Provided data:
((

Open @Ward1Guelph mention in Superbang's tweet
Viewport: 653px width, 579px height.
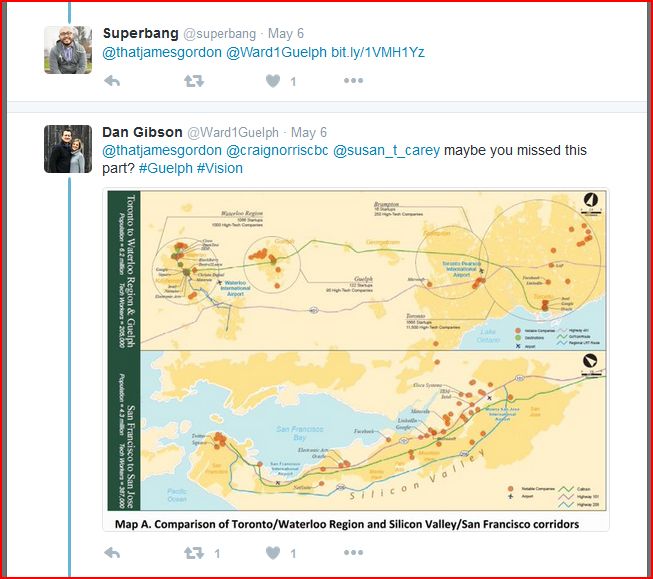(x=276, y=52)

))
((

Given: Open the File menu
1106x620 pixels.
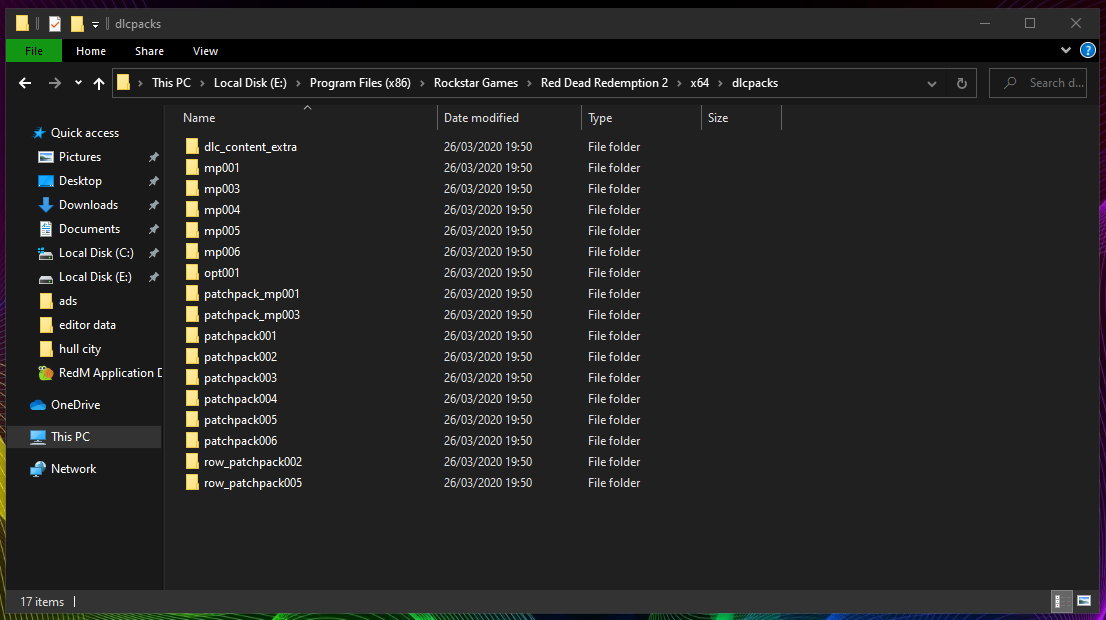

))

Instruction: Take the records from the line containing "Open @Ward1Guelph mention" through the line containing "(x=276, y=52)", both ends included, and format them as a JSON list of strings, one string per line, with blank lines and pictures left out.

Answer to this problem:
[
  "Open @Ward1Guelph mention in Superbang's tweet",
  "Viewport: 653px width, 579px height.",
  "(x=276, y=52)"
]